● **WORK INSTRUCTIONS**:
The required output is all lines below that contain the word "post".

(Dataset entries)
=== Begin Enclosure ===

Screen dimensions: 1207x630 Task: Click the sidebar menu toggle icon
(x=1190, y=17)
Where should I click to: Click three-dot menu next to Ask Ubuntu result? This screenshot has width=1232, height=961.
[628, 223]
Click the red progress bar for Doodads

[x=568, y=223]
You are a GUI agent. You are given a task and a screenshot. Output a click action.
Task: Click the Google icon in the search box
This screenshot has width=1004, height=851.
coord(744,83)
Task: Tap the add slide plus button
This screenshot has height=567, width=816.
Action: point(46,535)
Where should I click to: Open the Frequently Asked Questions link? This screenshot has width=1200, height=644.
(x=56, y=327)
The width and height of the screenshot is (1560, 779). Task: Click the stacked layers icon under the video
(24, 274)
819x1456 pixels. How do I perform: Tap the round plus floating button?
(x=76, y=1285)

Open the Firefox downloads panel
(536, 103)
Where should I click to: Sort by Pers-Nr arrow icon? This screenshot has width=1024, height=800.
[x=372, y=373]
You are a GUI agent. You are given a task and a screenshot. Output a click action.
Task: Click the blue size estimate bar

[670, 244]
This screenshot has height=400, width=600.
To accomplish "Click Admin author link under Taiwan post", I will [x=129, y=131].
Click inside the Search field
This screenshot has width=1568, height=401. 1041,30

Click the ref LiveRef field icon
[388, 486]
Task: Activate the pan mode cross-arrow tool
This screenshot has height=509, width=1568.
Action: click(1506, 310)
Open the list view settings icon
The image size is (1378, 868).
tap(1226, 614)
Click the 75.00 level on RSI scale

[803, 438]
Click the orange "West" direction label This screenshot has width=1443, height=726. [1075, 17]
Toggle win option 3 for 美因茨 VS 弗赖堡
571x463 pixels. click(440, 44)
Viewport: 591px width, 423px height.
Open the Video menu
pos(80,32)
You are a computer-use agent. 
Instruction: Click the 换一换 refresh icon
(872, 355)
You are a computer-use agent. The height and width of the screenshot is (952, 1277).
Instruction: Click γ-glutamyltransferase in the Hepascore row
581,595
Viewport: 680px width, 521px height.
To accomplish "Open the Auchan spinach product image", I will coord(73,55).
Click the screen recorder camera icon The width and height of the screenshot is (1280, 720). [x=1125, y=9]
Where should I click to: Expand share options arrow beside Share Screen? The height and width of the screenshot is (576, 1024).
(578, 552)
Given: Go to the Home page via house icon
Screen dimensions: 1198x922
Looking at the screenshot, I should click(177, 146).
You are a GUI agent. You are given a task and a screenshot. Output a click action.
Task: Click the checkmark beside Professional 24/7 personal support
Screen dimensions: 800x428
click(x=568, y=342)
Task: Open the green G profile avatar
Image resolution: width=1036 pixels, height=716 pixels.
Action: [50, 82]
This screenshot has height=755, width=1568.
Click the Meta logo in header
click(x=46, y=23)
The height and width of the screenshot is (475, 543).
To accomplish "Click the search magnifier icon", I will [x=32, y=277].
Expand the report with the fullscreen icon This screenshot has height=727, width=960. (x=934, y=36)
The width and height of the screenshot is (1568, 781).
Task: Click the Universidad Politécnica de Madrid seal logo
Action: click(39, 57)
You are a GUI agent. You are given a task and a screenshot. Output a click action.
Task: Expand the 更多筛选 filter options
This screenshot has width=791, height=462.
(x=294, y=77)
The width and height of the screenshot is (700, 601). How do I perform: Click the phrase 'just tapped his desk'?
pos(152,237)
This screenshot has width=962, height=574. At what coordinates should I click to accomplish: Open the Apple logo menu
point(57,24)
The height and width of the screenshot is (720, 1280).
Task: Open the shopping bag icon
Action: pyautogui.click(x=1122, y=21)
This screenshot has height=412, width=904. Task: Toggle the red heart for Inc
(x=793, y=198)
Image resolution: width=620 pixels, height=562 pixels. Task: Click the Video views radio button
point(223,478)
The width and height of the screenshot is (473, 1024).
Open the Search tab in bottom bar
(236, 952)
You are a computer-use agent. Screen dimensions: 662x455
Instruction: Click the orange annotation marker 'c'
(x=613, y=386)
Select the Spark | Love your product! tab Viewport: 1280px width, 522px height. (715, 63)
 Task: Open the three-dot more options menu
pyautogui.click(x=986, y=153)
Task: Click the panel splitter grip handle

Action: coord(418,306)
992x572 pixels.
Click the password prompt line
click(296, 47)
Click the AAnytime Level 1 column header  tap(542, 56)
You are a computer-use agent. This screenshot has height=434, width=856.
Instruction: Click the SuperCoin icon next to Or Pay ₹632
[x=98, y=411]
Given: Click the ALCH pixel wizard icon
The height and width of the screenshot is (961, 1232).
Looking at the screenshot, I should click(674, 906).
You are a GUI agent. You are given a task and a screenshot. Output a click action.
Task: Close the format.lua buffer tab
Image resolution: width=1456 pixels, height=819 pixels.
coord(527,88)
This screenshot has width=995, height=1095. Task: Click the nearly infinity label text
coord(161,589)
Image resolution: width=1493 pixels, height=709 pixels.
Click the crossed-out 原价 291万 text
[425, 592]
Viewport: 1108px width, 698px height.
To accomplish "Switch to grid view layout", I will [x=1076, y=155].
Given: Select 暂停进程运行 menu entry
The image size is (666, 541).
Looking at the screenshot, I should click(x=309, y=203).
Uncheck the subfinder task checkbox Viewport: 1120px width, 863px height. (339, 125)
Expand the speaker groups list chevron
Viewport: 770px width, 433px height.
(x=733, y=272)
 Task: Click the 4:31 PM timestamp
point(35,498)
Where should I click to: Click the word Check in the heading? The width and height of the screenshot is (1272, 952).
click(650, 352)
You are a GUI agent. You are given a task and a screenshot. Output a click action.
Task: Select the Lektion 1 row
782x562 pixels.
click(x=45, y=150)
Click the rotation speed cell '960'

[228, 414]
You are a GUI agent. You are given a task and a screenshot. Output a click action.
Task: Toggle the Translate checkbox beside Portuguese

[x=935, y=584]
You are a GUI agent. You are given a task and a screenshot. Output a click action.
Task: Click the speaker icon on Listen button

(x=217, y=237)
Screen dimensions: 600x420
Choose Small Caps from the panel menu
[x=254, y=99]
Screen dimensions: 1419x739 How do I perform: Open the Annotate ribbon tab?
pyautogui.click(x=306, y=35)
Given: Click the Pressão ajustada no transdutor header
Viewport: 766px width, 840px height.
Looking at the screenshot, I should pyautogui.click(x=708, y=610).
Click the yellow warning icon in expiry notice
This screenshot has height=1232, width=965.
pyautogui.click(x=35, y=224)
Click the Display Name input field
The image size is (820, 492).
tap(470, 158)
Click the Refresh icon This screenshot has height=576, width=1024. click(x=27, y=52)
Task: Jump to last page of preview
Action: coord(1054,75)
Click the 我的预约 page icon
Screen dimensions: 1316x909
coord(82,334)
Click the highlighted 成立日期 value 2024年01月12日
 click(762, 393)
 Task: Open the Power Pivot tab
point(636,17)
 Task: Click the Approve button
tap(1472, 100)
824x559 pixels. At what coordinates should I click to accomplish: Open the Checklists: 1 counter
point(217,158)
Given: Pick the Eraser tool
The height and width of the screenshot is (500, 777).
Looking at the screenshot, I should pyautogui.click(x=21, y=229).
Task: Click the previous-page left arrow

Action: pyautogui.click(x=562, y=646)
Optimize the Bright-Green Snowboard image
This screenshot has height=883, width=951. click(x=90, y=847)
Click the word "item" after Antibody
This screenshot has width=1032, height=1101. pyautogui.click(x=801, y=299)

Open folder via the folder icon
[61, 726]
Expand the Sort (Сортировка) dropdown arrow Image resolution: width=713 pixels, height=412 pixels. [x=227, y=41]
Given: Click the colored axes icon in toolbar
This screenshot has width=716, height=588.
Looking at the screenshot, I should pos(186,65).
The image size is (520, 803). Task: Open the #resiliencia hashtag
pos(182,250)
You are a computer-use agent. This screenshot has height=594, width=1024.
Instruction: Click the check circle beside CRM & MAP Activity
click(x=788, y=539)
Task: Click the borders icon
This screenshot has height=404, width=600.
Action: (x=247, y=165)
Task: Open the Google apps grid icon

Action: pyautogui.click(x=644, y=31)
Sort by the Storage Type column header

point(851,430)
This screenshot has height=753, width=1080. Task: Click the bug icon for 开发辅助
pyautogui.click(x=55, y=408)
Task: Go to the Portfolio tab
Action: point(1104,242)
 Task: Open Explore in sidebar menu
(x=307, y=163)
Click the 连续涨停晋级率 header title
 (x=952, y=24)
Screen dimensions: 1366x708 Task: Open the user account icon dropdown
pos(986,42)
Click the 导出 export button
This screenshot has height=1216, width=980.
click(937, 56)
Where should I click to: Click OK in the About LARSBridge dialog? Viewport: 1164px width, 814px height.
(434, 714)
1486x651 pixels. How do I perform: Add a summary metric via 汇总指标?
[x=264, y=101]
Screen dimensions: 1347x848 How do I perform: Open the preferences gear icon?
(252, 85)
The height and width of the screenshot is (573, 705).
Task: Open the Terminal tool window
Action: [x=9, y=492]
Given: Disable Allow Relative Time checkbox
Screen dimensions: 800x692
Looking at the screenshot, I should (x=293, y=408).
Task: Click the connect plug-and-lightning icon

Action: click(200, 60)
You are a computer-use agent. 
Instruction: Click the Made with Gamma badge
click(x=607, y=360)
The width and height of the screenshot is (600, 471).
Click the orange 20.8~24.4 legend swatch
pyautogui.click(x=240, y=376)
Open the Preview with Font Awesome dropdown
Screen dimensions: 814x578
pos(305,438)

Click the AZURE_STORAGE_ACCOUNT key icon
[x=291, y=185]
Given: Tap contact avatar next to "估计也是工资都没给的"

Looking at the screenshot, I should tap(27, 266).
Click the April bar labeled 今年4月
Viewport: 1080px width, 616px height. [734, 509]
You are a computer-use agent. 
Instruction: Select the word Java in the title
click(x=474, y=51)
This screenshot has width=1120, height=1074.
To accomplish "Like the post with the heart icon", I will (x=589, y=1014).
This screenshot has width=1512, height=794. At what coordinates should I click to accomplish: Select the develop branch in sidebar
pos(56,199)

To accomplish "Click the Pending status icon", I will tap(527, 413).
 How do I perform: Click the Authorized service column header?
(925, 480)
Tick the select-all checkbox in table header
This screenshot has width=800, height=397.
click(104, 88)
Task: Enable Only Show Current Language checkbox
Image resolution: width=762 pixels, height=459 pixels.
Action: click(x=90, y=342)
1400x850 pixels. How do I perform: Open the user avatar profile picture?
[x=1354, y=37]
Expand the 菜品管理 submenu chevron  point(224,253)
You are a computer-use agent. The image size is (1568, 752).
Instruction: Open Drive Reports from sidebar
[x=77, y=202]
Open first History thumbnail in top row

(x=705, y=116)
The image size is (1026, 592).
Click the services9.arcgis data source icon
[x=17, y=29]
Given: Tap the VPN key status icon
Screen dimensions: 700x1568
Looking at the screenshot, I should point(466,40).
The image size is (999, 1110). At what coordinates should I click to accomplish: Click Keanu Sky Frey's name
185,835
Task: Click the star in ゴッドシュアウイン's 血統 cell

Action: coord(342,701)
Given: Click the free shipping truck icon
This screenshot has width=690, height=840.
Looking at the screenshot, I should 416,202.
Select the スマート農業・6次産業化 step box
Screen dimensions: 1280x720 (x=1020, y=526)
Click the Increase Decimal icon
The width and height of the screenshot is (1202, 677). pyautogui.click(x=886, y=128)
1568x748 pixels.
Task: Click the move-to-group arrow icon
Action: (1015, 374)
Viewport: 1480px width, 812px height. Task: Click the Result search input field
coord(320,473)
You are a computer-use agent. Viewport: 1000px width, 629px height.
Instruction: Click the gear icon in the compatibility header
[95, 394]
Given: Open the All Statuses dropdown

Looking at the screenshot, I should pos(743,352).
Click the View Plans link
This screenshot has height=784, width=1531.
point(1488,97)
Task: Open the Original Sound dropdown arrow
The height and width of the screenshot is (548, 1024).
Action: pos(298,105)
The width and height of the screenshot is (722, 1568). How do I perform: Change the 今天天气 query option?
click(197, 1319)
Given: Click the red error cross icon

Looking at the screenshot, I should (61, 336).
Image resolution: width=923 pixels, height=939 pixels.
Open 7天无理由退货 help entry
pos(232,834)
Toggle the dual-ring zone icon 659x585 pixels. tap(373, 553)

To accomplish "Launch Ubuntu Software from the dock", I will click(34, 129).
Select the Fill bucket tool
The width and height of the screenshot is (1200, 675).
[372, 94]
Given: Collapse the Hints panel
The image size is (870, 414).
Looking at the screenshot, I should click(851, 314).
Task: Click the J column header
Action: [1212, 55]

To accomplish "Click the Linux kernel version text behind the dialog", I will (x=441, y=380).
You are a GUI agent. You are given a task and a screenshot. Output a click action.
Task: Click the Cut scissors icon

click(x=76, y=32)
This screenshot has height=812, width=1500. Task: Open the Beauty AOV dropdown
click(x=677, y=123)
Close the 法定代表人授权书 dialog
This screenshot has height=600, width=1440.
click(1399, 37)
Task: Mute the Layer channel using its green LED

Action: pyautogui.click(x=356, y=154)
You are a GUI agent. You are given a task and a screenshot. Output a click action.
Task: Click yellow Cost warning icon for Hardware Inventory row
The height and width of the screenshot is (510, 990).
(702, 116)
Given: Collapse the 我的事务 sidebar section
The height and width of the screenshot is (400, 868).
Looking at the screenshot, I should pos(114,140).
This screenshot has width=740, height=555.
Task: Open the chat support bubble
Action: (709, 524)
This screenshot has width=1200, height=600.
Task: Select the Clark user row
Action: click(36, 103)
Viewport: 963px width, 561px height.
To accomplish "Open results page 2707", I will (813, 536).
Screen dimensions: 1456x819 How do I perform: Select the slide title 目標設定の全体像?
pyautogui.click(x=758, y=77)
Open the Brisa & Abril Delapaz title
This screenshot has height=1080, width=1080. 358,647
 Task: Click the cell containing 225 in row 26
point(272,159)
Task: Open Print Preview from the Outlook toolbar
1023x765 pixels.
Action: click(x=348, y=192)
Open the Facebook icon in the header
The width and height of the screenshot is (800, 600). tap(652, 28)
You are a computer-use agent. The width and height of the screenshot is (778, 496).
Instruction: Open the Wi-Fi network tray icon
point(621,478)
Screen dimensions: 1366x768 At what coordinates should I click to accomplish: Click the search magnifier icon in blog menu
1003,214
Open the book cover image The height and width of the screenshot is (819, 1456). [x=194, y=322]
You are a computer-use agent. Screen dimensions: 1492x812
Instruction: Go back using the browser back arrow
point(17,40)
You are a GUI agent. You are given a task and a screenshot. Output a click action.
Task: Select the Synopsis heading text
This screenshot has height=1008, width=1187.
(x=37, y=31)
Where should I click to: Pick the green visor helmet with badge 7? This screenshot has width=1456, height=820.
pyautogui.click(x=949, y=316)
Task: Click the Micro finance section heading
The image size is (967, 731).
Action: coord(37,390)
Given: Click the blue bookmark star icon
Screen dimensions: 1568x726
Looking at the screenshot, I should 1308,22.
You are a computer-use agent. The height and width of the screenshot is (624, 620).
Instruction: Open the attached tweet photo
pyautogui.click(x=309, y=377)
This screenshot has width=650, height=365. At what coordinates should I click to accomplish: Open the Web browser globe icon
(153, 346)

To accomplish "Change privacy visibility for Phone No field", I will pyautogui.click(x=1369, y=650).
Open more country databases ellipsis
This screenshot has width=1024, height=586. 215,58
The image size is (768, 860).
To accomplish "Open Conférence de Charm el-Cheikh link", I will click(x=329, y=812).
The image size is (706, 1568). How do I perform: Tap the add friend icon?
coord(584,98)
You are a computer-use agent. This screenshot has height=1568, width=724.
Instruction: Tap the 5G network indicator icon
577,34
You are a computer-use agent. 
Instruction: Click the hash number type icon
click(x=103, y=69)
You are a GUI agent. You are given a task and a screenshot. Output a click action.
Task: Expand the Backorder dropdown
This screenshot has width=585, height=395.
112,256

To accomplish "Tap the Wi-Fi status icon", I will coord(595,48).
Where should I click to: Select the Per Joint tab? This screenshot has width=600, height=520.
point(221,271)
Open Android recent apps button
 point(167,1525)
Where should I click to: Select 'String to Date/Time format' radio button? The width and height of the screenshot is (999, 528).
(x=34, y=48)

=== End Enclosure ===

● **REPLY TO THE EXERCISE**:
To accomplish "Click Admin author link under Taiwan post", I will [x=129, y=131].
To accomplish "Like the post with the heart icon", I will (x=589, y=1014).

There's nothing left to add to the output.